0
votes

I have a 4x4x256 tensor and a 128x256 matrix. I need to multiply each 256-d depth-wise vector of the tensor by the matrix, such that I get a 4x4x128 tensor as a result.

Working in Numpy it's not clear to me how to do this. In their current shape it doesn't look like any variant of np.dot exists to do this. Manipulating the shapes to take advantage of broadcasting rules doesn't seem to provide any help. np.tensordot and np.einsum may be useful but looking at the documentation is going right over my head.

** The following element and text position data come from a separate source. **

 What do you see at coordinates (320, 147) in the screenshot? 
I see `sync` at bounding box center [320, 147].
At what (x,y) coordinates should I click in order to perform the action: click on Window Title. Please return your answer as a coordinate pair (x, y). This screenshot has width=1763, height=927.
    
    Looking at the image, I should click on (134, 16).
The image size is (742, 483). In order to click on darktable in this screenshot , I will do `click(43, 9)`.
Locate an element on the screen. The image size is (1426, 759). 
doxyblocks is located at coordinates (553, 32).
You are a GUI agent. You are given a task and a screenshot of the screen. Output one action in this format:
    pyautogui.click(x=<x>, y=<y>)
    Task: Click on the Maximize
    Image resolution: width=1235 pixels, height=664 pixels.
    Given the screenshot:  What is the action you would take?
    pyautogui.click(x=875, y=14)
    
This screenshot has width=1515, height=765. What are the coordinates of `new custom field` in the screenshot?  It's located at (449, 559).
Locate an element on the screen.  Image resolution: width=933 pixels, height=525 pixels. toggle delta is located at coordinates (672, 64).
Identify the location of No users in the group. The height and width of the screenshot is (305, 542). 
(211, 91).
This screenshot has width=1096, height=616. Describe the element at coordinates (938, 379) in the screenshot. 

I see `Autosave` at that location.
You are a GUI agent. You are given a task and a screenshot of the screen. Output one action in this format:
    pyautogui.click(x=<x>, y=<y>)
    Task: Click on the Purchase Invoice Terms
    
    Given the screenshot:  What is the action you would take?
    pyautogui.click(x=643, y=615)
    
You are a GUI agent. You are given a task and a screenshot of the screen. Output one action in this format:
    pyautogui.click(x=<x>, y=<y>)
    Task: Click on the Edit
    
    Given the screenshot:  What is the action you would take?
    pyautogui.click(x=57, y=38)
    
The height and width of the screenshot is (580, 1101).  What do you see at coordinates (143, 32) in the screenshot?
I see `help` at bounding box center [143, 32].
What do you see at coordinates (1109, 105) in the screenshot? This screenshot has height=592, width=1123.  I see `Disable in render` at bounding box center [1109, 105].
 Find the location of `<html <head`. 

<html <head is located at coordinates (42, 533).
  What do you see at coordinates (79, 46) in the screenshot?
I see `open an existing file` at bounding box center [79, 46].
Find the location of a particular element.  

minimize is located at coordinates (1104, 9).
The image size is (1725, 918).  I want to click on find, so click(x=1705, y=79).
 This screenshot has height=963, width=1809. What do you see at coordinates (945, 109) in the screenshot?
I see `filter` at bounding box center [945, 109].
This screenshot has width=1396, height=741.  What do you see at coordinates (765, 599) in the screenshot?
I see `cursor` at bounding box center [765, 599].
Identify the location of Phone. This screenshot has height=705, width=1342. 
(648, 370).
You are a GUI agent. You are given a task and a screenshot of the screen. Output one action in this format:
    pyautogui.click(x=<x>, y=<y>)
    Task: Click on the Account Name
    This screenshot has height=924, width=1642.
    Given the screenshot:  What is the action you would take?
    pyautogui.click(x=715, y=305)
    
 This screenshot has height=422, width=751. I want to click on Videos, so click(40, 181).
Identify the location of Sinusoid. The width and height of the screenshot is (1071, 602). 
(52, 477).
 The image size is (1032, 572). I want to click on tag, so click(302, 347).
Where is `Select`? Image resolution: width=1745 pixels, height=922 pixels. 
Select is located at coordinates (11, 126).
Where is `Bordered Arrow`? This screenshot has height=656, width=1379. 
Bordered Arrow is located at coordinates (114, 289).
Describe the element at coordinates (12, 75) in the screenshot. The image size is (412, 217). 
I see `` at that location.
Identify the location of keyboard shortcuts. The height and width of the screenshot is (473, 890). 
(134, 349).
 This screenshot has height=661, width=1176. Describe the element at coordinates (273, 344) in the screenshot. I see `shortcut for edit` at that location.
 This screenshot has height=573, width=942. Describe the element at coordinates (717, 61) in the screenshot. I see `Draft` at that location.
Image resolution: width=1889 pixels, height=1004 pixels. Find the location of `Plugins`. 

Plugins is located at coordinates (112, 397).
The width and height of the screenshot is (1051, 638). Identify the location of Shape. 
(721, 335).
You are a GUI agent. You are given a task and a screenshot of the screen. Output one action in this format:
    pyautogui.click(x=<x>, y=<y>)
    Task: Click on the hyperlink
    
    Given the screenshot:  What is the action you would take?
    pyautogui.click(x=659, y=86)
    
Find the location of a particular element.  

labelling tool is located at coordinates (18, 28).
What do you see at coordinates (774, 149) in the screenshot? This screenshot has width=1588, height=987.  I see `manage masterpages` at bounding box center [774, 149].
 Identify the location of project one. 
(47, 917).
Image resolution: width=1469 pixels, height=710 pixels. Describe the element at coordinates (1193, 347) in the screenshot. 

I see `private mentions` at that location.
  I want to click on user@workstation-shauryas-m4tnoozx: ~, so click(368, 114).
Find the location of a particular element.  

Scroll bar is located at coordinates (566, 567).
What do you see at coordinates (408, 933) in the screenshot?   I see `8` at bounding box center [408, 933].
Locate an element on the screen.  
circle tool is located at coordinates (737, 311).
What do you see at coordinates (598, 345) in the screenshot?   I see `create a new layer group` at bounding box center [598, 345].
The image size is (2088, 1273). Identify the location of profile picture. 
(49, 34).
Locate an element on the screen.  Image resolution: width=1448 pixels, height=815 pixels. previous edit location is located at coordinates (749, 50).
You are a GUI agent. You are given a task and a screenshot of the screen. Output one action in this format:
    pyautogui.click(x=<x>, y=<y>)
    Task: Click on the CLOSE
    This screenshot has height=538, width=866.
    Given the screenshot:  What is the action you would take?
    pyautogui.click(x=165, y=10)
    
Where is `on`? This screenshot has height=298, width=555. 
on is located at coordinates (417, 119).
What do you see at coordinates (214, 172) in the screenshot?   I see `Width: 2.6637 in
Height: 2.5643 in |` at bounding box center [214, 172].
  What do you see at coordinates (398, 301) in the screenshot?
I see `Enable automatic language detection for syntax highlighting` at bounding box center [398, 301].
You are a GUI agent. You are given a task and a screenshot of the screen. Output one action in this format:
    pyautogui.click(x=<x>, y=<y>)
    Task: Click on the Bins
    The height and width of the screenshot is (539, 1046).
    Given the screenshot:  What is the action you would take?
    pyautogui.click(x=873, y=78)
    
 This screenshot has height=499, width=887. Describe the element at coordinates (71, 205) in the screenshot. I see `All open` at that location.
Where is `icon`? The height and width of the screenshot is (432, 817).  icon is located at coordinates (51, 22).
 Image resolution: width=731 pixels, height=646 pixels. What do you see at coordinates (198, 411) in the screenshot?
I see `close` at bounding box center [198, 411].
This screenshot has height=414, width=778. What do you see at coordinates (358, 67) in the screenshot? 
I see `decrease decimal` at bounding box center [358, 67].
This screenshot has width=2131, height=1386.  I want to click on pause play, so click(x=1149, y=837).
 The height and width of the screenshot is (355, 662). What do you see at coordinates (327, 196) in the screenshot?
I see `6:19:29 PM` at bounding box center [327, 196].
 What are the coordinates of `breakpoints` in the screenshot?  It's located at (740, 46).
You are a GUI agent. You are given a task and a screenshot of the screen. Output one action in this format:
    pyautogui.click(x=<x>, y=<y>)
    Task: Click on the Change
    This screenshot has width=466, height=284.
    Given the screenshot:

Is there an efficient way to do this?

1

1 Answers

1
votes

You can use np.einsum to do this operation. An example with random values:

a = np.arange(4096.).reshape(4,4,256)
b = np.arange(32768.).reshape(128,256)
c = np.einsum('ijk,lk->ijl',a,b)
print(c.shape)

Here, the subscripts argument is: ijk,lk->ijl
From your requirement, i=4, j=4, k=256, l=128
The comma separates the subscripts for two operands, and the subscripts state that the multiplication should be performed over the last subscript in each tensor (the subscript k which is common to both the tensors).

The tensor subscript after the -> states that the resultant tensor should have the shape (i,j,l). Now depending on the type of operation you are performing, you might have to retain this subscript or change this subscript to jil, but the rest of the subscripts remains the same.